Quel code d’investissement pour notre économie ?

D’ici la fin de cette année, le ministère de l’Investissement et de la Coopération internationale devra présenter à l’Assemblée nationale constituante, le projet du Code de l’investissement. Le premier objectif est de regagner la confiance des investisseurs, essentiellement étrangers et inciter les investissements locaux comme internationaux. Des investissements capables de générer des emplois et de la valeur ajoutée. Le second objectif est de procéder à des réformes structurelles et légales afin d’instaurer les règles de transparence et de simplifier les procédures administratives en matière d’investissement.

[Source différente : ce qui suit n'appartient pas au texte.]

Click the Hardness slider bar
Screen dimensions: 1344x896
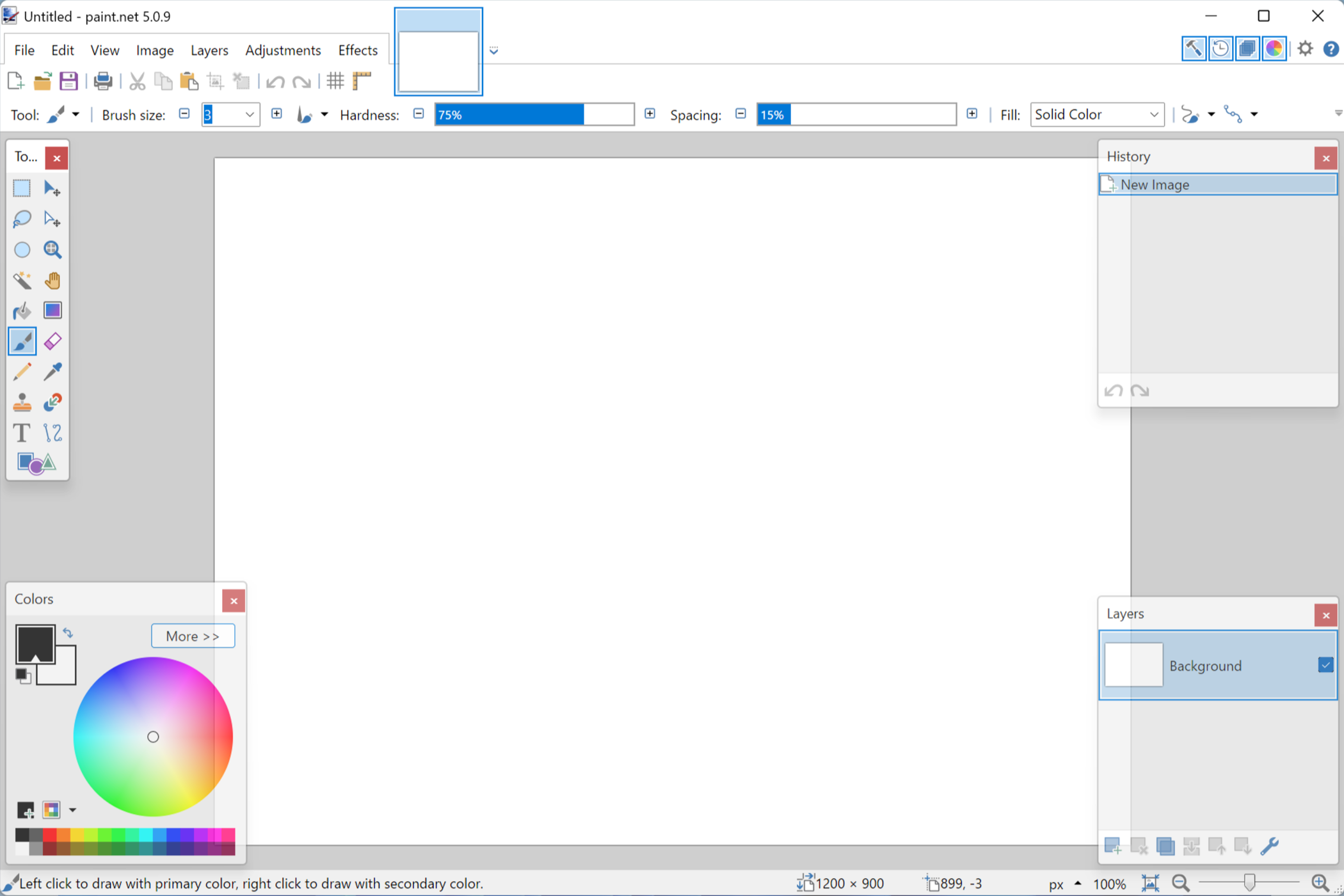point(534,115)
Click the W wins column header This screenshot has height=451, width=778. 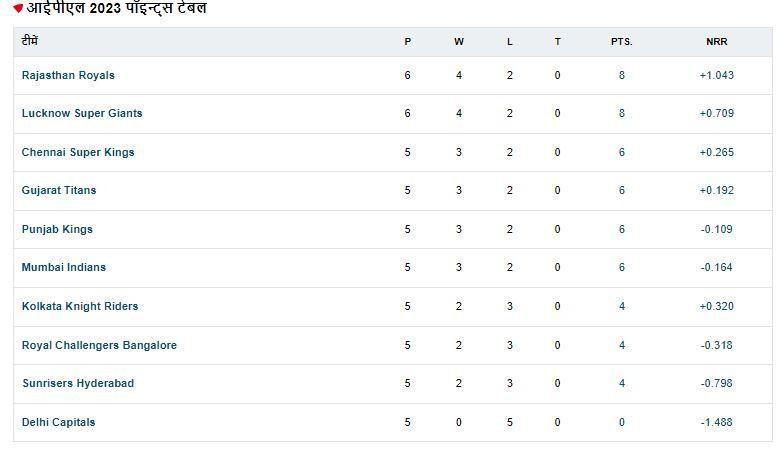pos(459,41)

Pour ce faire, le ministre de l’Investissement et de la Coopération internationale a rencontré les différentes parties prenantes à savoir, les opérateurs économiques, les représentants du patronat, les syndicats et la société civile, et ce, dans le cadre d’une démarche participative. Wided Bouchamoui, présidente de l’Union tunisienne de l’industrie, du commerce et de l’artisanat (UTICA) a estimé que ce Code devrait tenir compte des spécificités de chaque gouvernorat, en vue d’inciter les investisseurs à créer des projets dans les régions. En revanche, une révision partielle du Code est souhaitable, selon Mme Bouchamaoui, pour gagner du temps, tout en maintenant les points positifs. Par ailleurs, Tarek Chérif, président de la Confédération des entreprises citoyennes de Tunisie (CONECT) a appelé à une révision totale du code, en vue d’accorder tous les avantages possibles aux investisseurs, à l’instar d’autres pays. Selon lui, l’un des obstacles majeurs à l’investissement est la lenteur des procédures administratives (traitement des dossiers, financement).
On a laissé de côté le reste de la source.